May 11, 2007
Dear Dr. Wohl: I started therapy very late when in was diagnosed with HIV and my CD4 was way down to 24 and Viral very very high. I went on Triomune + Didanosin - the latter to balance the effect of concurrent TB infection. I did very well on the regime except for some fluctuations the Viral load has as of three months ago dropped to 60 and CD4 gone to 501.
With the TB therapy over my Doctor discontinued the Didanosin and cut the Stavudine from 40 to 30. However my CD4 has dropped to 375 and i am going for a viral load. My Doctor is concerned and is mulling over what could be the reason. Could this be a standard oscillation in the CD4 or signs of resistance onset requiring a change of regime ? I am deeply concerned. What could be a good regime to replace the Triommune ? What about the newer drugs available under expanded access or should they be kept in reserve ?
Response from Dr. Wohl
If your viral load is undetectable now then drug resistance is much less likely. It may well be that this drop in CD4 count is indeed just some fluctation in your counts and not indicative of a trend toward a sustained decline in these counts.

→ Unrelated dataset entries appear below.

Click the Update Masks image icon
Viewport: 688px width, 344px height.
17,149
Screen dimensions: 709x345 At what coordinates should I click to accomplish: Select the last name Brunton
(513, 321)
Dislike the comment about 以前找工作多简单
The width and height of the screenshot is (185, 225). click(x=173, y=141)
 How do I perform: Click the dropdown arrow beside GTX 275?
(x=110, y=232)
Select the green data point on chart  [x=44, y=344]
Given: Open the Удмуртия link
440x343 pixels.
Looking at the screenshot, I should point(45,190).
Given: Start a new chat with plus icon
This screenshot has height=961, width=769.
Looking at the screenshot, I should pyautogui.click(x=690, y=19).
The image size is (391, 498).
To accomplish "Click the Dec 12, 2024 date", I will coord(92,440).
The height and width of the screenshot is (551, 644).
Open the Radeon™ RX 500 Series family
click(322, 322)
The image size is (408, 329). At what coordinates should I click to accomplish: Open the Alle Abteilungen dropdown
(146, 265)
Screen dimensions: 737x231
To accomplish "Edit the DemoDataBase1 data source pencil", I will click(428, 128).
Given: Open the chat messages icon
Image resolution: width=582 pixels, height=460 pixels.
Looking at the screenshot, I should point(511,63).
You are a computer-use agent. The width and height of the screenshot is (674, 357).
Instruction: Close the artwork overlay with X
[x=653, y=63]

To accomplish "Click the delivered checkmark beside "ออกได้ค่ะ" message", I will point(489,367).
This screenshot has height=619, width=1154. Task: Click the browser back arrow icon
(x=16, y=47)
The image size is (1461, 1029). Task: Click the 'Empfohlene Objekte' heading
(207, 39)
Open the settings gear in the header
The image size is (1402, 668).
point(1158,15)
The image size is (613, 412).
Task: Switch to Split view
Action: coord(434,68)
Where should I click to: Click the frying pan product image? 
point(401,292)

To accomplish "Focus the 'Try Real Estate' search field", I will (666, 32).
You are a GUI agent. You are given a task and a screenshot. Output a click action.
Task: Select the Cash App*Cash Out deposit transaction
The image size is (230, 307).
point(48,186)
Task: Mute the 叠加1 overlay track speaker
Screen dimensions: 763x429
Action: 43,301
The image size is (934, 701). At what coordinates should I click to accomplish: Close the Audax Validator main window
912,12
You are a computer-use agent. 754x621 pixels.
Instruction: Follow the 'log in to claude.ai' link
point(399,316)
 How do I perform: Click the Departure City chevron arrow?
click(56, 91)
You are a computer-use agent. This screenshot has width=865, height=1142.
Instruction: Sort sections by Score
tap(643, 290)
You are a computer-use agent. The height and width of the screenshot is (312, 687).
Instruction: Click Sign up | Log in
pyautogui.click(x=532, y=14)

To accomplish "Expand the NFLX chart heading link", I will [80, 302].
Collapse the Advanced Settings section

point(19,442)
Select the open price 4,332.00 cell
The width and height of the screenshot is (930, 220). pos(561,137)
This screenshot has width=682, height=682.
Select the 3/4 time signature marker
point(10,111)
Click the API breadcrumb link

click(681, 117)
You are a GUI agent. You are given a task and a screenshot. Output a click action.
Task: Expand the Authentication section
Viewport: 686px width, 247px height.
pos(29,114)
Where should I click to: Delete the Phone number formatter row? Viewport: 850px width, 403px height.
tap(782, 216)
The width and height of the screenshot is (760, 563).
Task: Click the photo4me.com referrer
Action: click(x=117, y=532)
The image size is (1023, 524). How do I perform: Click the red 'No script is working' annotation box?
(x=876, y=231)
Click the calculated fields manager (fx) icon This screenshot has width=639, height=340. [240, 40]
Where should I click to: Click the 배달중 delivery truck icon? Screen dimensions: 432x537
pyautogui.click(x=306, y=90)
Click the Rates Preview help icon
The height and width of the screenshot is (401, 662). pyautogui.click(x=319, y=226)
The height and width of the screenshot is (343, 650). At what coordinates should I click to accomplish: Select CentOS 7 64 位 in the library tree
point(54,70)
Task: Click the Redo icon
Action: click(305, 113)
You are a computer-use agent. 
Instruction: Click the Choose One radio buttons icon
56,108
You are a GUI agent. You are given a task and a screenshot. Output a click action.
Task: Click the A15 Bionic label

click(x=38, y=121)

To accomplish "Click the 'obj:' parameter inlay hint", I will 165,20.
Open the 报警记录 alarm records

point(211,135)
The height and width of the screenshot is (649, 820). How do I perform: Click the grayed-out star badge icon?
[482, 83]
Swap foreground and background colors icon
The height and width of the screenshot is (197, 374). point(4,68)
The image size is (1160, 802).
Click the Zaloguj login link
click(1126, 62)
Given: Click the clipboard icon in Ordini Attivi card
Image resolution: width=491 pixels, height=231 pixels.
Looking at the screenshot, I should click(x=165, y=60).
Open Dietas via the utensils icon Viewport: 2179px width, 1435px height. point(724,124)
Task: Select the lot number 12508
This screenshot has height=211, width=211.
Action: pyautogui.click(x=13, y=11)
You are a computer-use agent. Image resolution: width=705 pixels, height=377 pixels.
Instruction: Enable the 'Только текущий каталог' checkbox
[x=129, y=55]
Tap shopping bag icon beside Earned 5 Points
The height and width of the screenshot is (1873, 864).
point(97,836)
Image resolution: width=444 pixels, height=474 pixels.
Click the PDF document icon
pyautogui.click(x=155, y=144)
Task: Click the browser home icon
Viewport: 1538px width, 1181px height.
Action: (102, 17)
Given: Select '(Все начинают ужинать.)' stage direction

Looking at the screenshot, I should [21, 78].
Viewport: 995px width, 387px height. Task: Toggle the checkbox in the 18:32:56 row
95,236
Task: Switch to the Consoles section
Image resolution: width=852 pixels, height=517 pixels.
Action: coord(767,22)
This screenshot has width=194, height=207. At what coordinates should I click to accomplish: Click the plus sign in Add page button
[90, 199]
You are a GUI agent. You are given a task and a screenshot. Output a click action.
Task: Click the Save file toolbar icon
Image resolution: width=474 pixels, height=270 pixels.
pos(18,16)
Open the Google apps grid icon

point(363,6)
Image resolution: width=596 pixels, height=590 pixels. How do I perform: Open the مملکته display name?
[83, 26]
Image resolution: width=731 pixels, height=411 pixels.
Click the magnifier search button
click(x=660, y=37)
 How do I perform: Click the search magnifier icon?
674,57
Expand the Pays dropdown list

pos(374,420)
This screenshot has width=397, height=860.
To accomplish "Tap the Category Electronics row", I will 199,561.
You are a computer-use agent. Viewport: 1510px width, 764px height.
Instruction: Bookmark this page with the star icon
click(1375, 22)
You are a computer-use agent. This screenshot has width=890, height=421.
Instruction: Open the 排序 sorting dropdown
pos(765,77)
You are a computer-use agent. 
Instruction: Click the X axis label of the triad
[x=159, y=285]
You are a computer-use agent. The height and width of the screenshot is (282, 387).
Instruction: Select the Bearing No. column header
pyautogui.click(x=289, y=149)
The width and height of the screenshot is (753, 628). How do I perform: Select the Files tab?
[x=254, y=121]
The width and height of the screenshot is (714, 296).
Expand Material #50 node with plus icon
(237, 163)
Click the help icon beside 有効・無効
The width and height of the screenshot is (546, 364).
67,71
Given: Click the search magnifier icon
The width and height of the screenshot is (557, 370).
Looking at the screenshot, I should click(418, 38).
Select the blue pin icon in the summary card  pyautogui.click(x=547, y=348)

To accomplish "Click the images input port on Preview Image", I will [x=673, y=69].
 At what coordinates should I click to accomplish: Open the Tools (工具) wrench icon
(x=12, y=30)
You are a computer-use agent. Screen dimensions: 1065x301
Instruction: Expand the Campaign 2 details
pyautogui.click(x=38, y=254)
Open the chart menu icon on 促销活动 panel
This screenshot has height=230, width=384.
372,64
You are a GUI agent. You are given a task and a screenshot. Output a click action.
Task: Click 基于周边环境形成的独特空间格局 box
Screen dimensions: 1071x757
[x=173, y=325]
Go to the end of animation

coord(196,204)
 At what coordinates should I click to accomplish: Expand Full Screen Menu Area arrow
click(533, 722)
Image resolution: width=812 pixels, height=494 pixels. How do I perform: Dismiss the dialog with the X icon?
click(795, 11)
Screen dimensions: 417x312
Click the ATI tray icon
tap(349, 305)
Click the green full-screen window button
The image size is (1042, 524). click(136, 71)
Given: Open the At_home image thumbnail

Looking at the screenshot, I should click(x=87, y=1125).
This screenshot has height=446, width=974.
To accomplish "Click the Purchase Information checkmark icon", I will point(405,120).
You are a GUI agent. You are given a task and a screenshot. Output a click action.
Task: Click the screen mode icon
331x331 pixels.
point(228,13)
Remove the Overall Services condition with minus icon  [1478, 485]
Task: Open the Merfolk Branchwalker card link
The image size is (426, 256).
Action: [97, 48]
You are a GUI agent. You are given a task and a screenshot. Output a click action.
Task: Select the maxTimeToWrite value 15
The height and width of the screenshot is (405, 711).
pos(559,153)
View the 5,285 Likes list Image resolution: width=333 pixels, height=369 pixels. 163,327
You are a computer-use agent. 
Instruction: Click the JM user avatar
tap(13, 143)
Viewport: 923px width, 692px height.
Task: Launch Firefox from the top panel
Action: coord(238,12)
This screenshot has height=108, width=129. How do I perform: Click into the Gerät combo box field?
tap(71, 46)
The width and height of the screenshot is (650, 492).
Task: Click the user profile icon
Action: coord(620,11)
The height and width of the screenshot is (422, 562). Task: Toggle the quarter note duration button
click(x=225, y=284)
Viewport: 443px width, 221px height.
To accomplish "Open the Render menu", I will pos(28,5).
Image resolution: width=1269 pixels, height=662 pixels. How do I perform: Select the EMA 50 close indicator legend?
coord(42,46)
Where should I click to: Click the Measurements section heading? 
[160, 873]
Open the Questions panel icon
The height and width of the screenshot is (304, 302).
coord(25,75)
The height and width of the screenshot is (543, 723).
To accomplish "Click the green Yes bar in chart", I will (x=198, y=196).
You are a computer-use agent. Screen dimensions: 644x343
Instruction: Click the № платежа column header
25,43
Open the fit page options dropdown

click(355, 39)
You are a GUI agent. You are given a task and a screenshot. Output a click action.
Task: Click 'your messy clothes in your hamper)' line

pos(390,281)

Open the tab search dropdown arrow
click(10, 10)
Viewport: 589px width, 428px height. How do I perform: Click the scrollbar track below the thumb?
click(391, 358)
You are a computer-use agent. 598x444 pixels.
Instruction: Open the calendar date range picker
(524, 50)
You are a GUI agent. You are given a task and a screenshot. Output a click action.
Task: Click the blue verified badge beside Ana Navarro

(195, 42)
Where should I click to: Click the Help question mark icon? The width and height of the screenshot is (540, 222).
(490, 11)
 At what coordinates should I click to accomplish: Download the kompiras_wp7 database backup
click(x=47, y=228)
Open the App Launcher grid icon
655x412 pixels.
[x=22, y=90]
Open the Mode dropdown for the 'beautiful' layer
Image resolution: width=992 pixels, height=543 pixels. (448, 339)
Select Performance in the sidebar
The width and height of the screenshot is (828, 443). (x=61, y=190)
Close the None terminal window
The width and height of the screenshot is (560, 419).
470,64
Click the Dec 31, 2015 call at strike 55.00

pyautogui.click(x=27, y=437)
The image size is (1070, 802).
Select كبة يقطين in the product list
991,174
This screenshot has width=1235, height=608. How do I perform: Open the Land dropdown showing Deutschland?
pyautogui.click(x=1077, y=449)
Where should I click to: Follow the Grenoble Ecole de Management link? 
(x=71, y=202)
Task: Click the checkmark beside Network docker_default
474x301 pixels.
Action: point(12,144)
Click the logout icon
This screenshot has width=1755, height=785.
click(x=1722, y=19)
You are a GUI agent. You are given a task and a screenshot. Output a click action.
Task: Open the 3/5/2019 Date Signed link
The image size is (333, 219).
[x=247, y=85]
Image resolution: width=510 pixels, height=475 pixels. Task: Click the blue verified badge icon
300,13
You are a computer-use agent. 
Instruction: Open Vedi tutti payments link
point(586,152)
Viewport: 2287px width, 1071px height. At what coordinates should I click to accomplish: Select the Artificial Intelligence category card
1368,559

Triomune is d4T+3TC+nevirapine. Were this regimen to fail, a combination including a protease inhibitor would be next. There are newer drugs coming out in the US that are effective at treating drug resistant virus but are not likely to be used as early as second line (that is after the failure of the first regomen). Rather, these will be reserved initally for more treatment experienced patients.